Appearing for today's arraignment on the charge of obstructing a public way were Cynthia Howard, Connie Jenkins, "Brown" Lethem, John Morris, Joan Peck, John Peck, George Ostensen, Jason Rawn and Russell Wray. The Zumwalt group sat on one side of the courtroom while numerous defendants facing criminal charges like driving 102mph, violation of a protective order stemming from domestic violence and trespass with a motor vehicle were seated on the other side. I imagined that some of the other defendants were wondering what a relatively elderly group was doing there.

All Zumwalt defendants pleaded not guilty including George Ostensen who was asked by the judge whether he understood the charges. His reply: "It was an act of civil disobedience at the launch of a Zumwalt destroyer built by General Dynamics; it's a weapon of mass destruction. We went to protest the launching of that ship. That's why the twelve of us were called here today."
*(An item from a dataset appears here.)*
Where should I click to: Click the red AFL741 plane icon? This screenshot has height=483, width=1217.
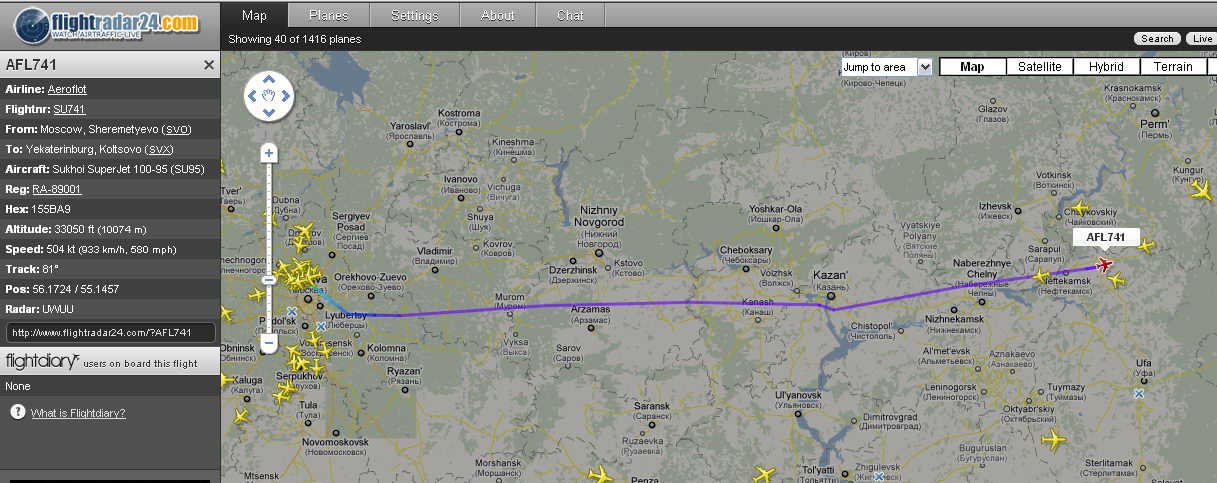coord(1104,264)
Civil rights attorney Lynne Williams entered a not guilty plea for the defendants who were not present. All were given a next court date of Sep. 7 at 8:30am for their dispositional conference.

Peter Morgan of VFP was among more than a dozen people present as supporters of the Zumwalt 12 as was Jerry Provencher of Bath who said he came because he had been unable to be at the protest on June 18 but wanted "to support friends who both protested and were arrested at the "christening" ceremony." 
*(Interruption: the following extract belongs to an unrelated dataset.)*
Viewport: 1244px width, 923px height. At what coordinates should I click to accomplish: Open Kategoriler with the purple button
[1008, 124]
Alan Clemence brought his eleven year-old daughter Steffi to the arraignment explaining "it's a social studies lesson." Other supporters in attendance included Palma Ryan, Maureen Kehoe-Ostensen and daughter, Mary Beth Sullivan and Leslie Manning. Seasoned activist Mary Donnelly was there and expressed surprise that Bath Iron Works had not dismissed the charges, as has been done following the arrest of protesters at BIW in the past.

Associated Press picked up the story of today's arraignment which ran in papers across the nation including the local Times Record and the online paper for active duty military, Stars & Stripes. WCSH-TV in Portland also covered the arraignment, as did the Bangor Daily News. (I'll share those links when I find them.)

As of now, here are links to the publications I found running the AP story on today's arraignment: Stars & StripesStar HeraldDaily ProgressWest Plains Daily QuillDothan EaglePress of Atlantic City,O A Now and News Advance.

I will be glad to receive any photos taken today, or other press links, which I'll include in subsequent blog posts about the Zumwalt 12.
Outside the courtroom after the arraignment Zumwalt 12 defendants and supporters gave interviews
and strategized for their next day in West Bath District Court: Sep. 7, 2016 at 8:30am.

2 comments:

Peter Sirois said...

I witnessed the CD act. Protesters were all respectable and offered zero resistance to the commands of the arresting officers. The mission of the protesters was to commit an act of civil disobedience that harmed no person or property. All the while drawing attention to the vast amounts of treasure and talent being wasted on the manufacture of weapons of mass destruction. From what I saw....MISSION ACCOMPLISHED. There was clearly mutual respect displayed. The officers doing their job and the protesters doing their job. Spectators were never denied access to the launch ceremonies as I videoed them walking on the sidewalk past the blocked road.

Pete Sirois

Unknown said...

Let there be peace on earth and let it begin with me. So grateful for the witness of these 12 and all who stand against the futility and destruction of endless war. Bless you and thank you. Leslie Manning of Bath.